» **TEXT TO READ**
------------

A lot has been written about female friendships, but nothing drives the point home like seeing Nadine’s face when she realises that the girl she’s poured her soul out to since the first day of grade school has slept with her quarterback older brother (a very broad-shouldered Blake Jenner). Krista (Haley Luu Richardson), of course, doesn’t quite understand why Nadine is making such a big deal about things. She’s not abandoning her — she’s just dating. And as a viewer who is no longer 17, I would tend to agree. Chill out, Nadine, this is not the end of the world. Except to her, it is. Being a teenager is to live out every up and down as if your entire life depends on it. It’s devastating.

------------

» **GIVEN DATA**
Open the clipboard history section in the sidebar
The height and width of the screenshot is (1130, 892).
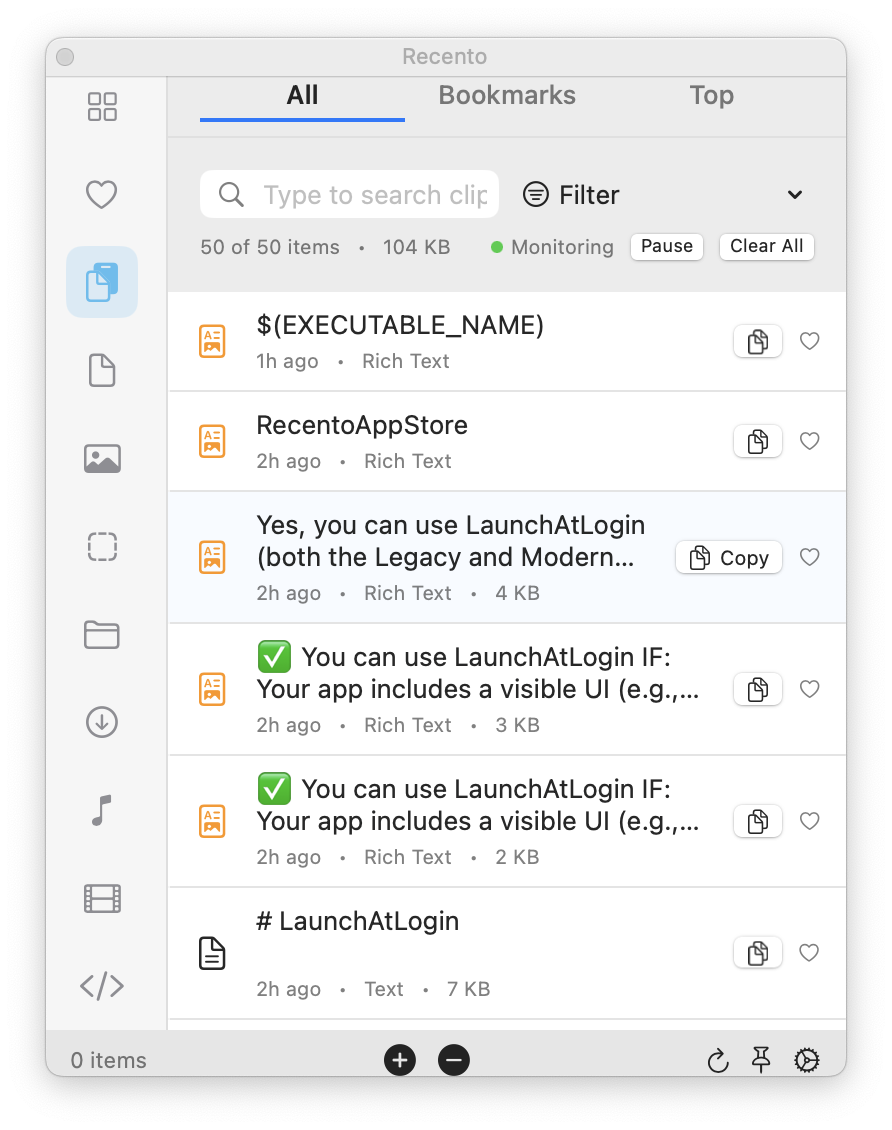[x=101, y=281]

------------

» **PARTS OF THE EXERCISE**
[a] Print the passage about Nadine's friendship from "A lot has been" up to and including "it. It’s devastating.".
[b] In the passage about Nadine's friendship, which actor plays Krista?
[c] Carry on the passage about Nadine's friendship from the point where it stops.
The data is material separate from the passage about Nadine's friendship.

» **RESULTS BY TASK**
[a]
A lot has been written about female friendships, but nothing drives the point home like seeing Nadine’s face when she realises that the girl she’s poured her soul out to since the first day of grade school has slept with her quarterback older brother (a very broad-shouldered Blake Jenner). Krista (Haley Luu Richardson), of course, doesn’t quite understand why Nadine is making such a big deal about things. She’s not abandoning her — she’s just dating. And as a viewer who is no longer 17, I would tend to agree. Chill out, Nadine, this is not the end of the world. Except to her, it is. Being a teenager is to live out every up and down as if your entire life depends on it. It’s devastating.

[b] Haley Luu Richardson

[c]
That’s what’s great about this movie. It truly makes you remember what it’s like to be 17 again — not just the fun, first-kiss parts or the harsh “burn books,” but the ooey-gooey feely parts, too. Being a teenager is hard, sad work. (Not so relatable, but no less touching, is Nadine's relationship with her ornery teacher and mentor, played by Woody Harrelson.)
Every decade has its cult teen movie. Thirty-two years ago, it was Sixteen Candles. For the ’90s, it was Clueless. The early aughts had Mean Girls. Now we have The Edge of Seventeen.
Chin up, girls. It only gets better from here.